WHAT YOU NEED TO DO: Your job is to return every line in the data holding the string "Given".

· · · · · · ·

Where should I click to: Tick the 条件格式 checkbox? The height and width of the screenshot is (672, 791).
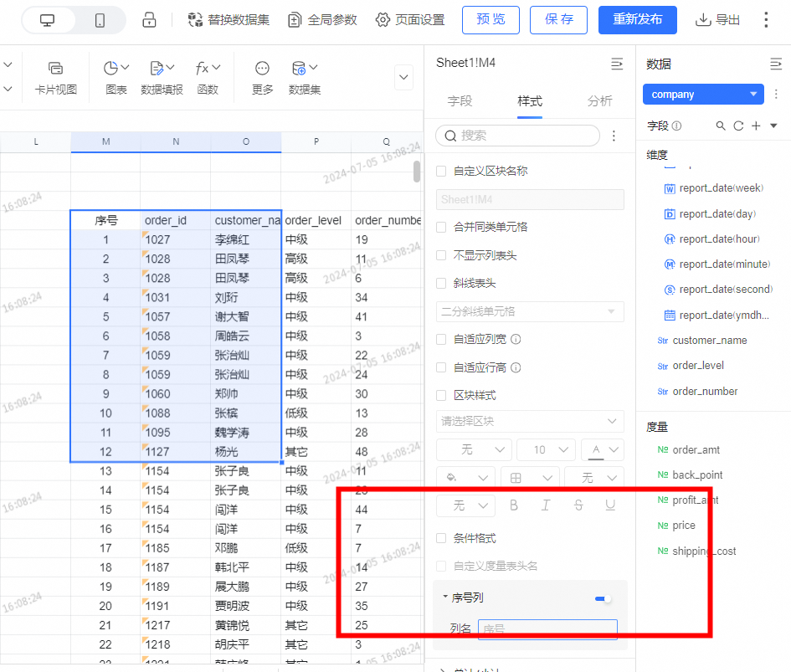(441, 538)
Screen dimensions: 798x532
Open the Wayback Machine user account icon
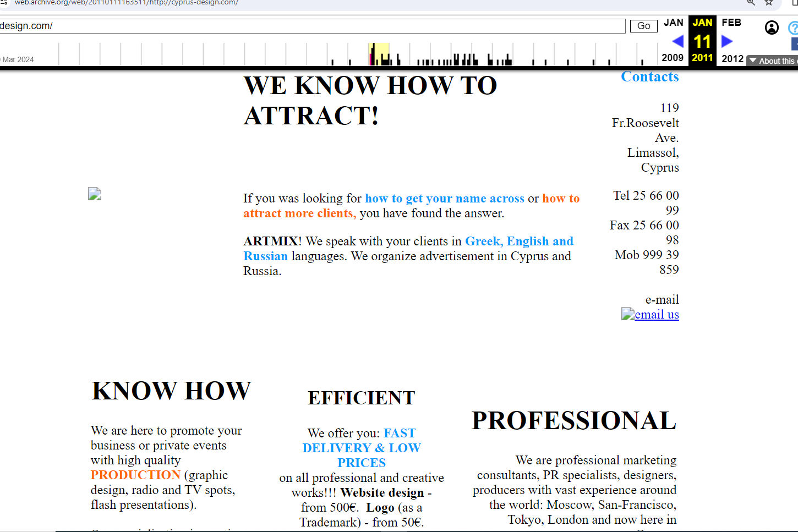(x=772, y=28)
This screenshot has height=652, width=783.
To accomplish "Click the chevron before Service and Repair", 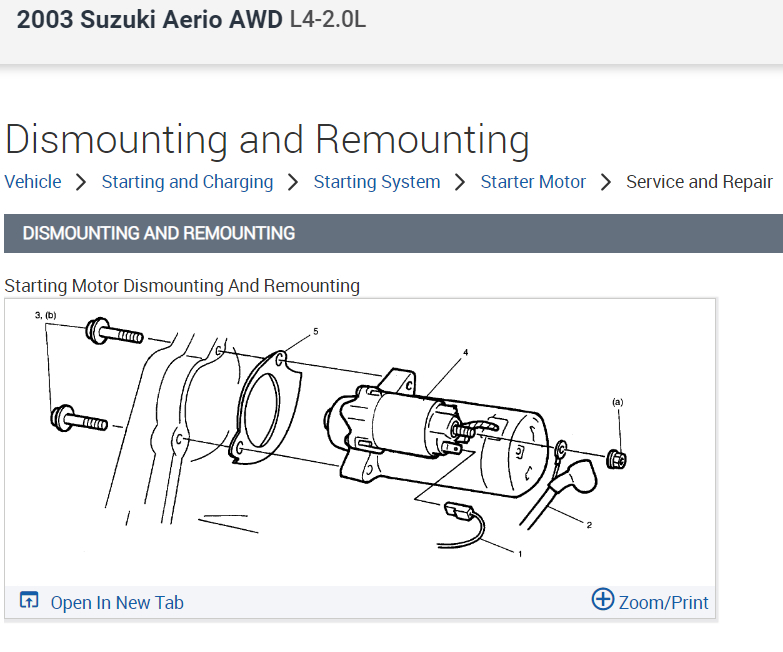I will tap(606, 182).
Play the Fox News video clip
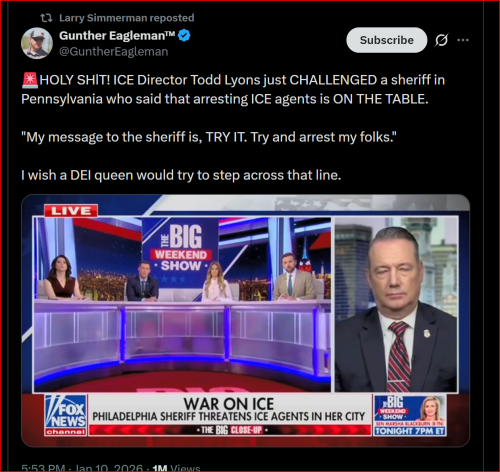Screen dimensions: 500x472 245,321
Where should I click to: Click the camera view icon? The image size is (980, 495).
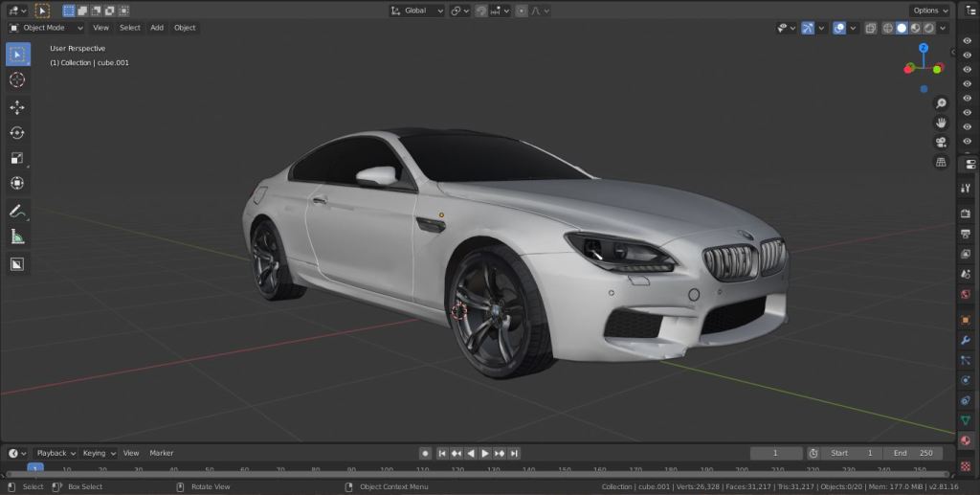point(941,143)
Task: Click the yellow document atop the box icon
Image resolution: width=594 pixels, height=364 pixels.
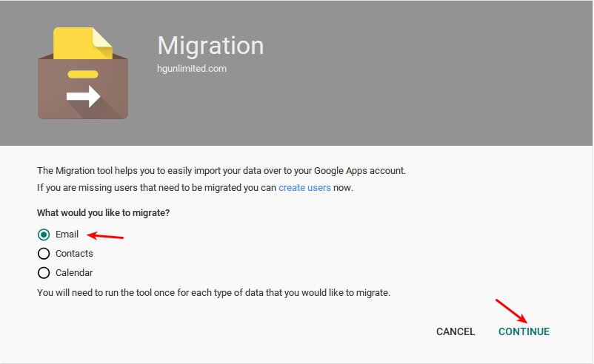Action: [83, 43]
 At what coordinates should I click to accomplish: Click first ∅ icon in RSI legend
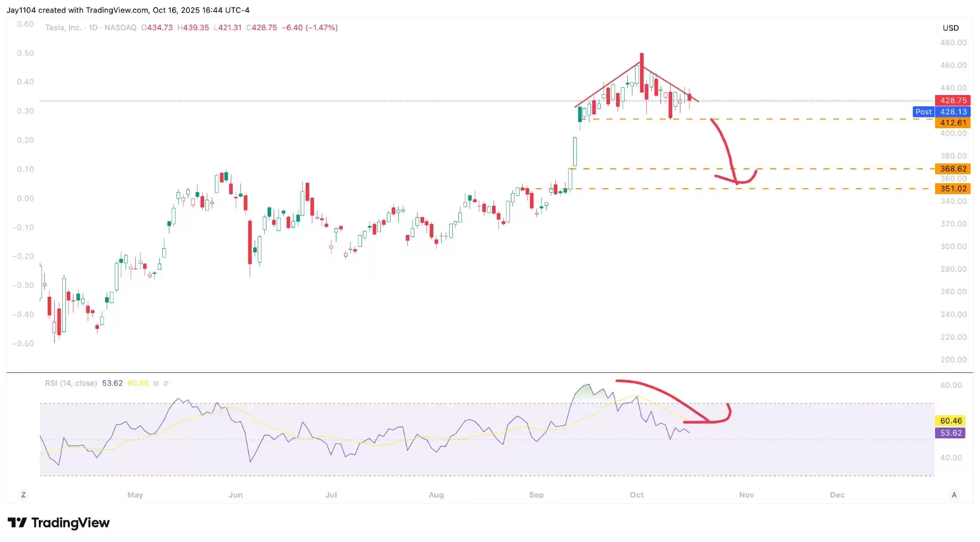156,383
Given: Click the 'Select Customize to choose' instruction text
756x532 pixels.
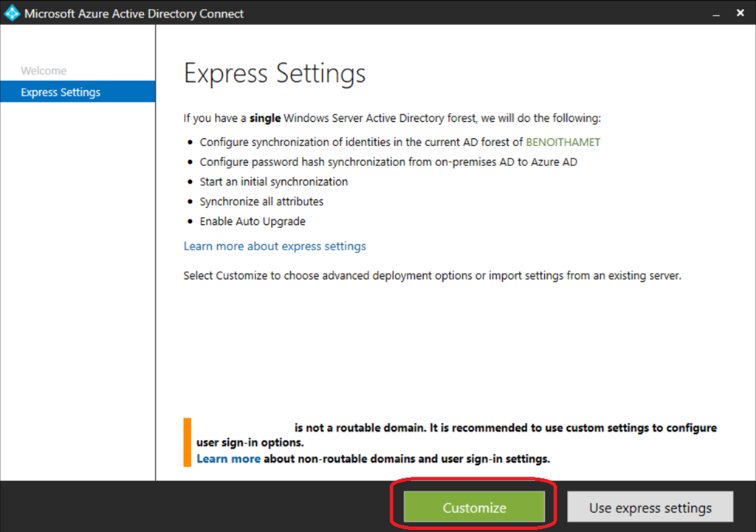Looking at the screenshot, I should click(x=432, y=275).
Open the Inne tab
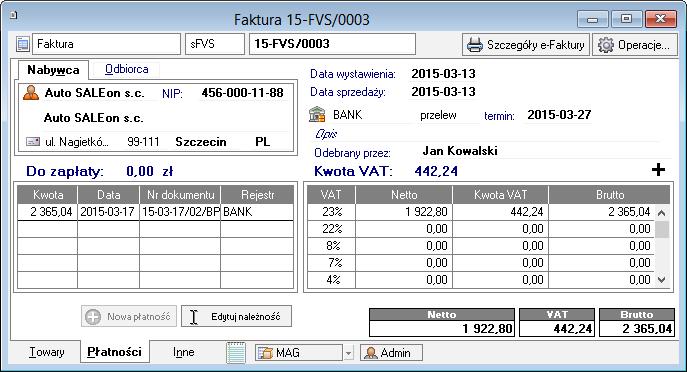Viewport: 687px width, 372px height. (x=184, y=352)
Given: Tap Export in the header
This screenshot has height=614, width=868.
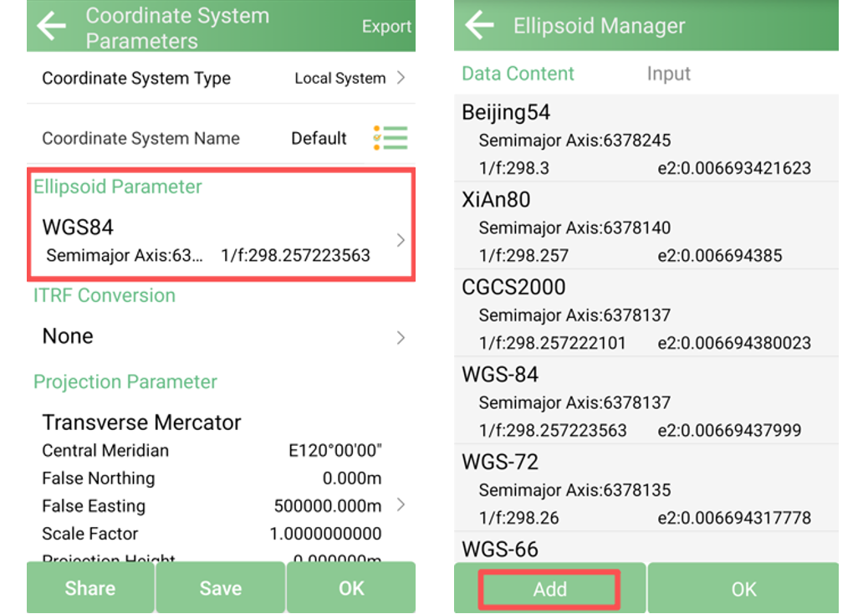Looking at the screenshot, I should tap(386, 27).
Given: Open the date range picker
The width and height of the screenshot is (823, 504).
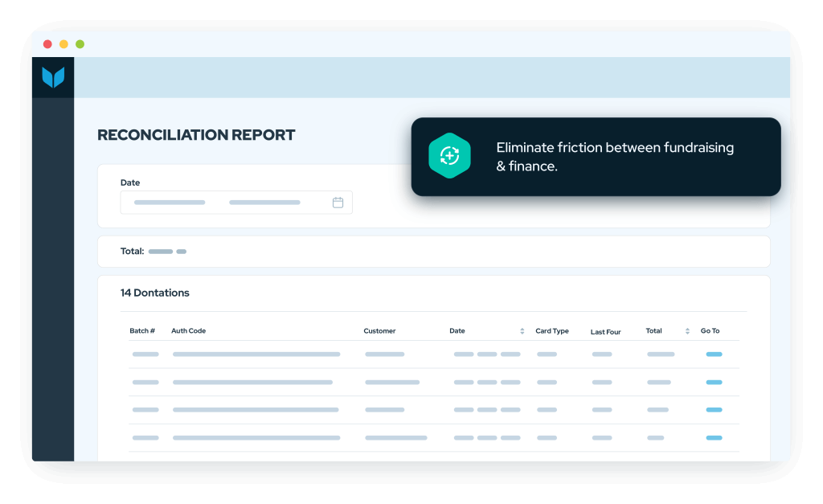Looking at the screenshot, I should coord(235,202).
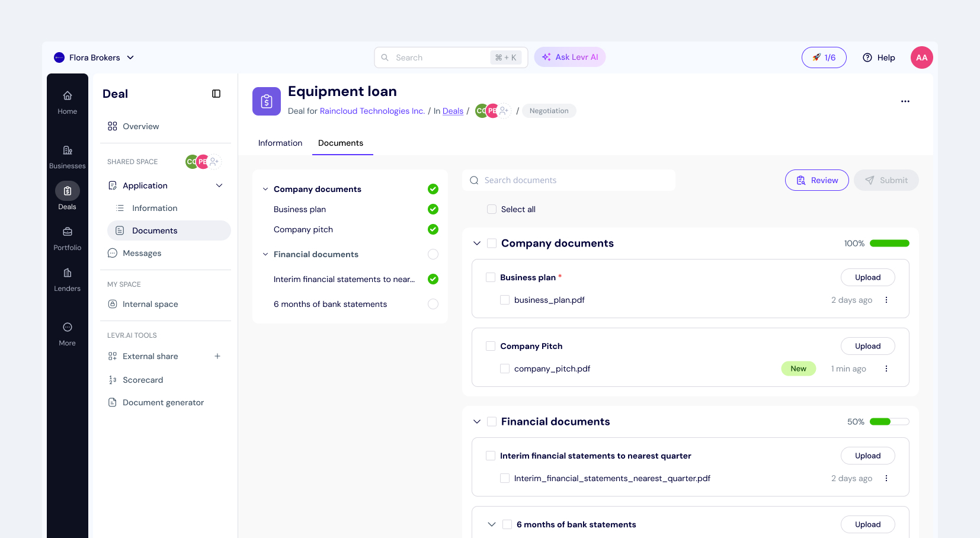980x538 pixels.
Task: Click the three-dot menu for business_plan.pdf
Action: pos(886,300)
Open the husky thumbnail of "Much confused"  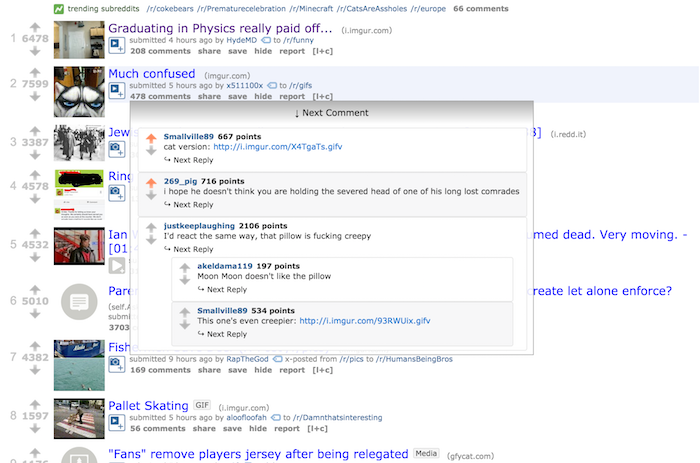(79, 92)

· · · · · · ·

TASK SOLUTION:
Given: Click the 'Select Customize to choose' instruction text
Given: Tap Export in the header
Given: Open the date range picker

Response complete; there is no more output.